A fine marzo è stato raggiunto quello che molti hanno definito un risultato “storico”. Just Eat Italia ed i sindacati hanno firmato un’intesa in base alla quale i fattorini vengono assunti come lavoratori dipendenti con il contratto nazionale della logistica, trasporto, merci e spedizioni, mentre l’azienda si impegna ad assumere altre quattro mila persone entro l’anno. I riders diventano così lavoratori subordinati, dipendenti a cui vanno garantiti diritti come la paga base legata ai minimi contrattuali e non alle consegne, il Tfr, la previdenza, infortunio, maternità o paternità, ferie, orario di lavoro minimo, festività e notturni, oltre al rimborso spese per l’uso del mezzo proprio. Il compenso orario di norma non sarà inferiore a 9 euro sino alla maturazione di un’anzianità lavorativa della durata complessiva di due anni. Si parte con 8,50 euro all’ora, a cui si aggiunge il premio di risultato di 0,25 euro a consegna, oltre alle eventuali maggiorazioni per il lavoro supplementare, straordinario, festivo e notturno. Con questo strumento Just Eat si è voluta chiaramente smarcare dai concorrenti, rifiutando di fatto l’accordo firmato a novembre 2020.

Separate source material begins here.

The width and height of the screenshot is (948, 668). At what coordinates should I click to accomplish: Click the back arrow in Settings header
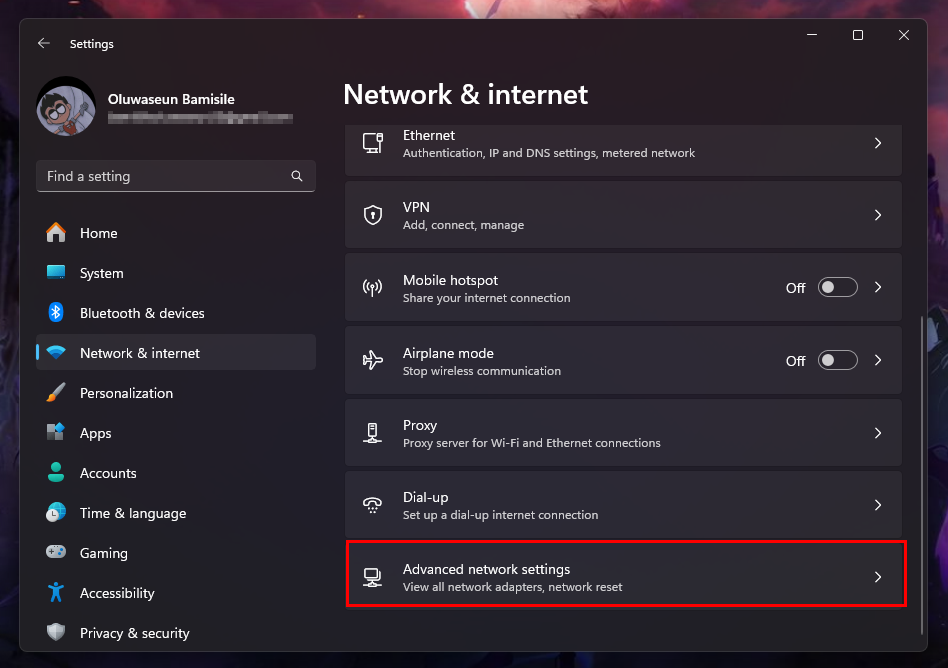click(43, 44)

Ora si spera che altre aziende in altri Paesi seguano questo esempio. E forse qualcosa già si sta muovendo. In Spagna il Governo ha approvato una nuova legge sul lavoro dei riders che dà 90 giorni di tempo alle piattaforme di food delivery per trasformare i contratti dei circa 17 mila fattorini presenti sul territorio in rapporti di lavoro subordinato.Una cosa simile l’ha fatta anche il Portogallo.

Questa è la direzione giusta: il lavoro dei riders va riconosciuto in quanto tale e non come “lavoretto”. La differenza non è solo semantica: il lavoro ha una sua dignità e merita di essere tutelato.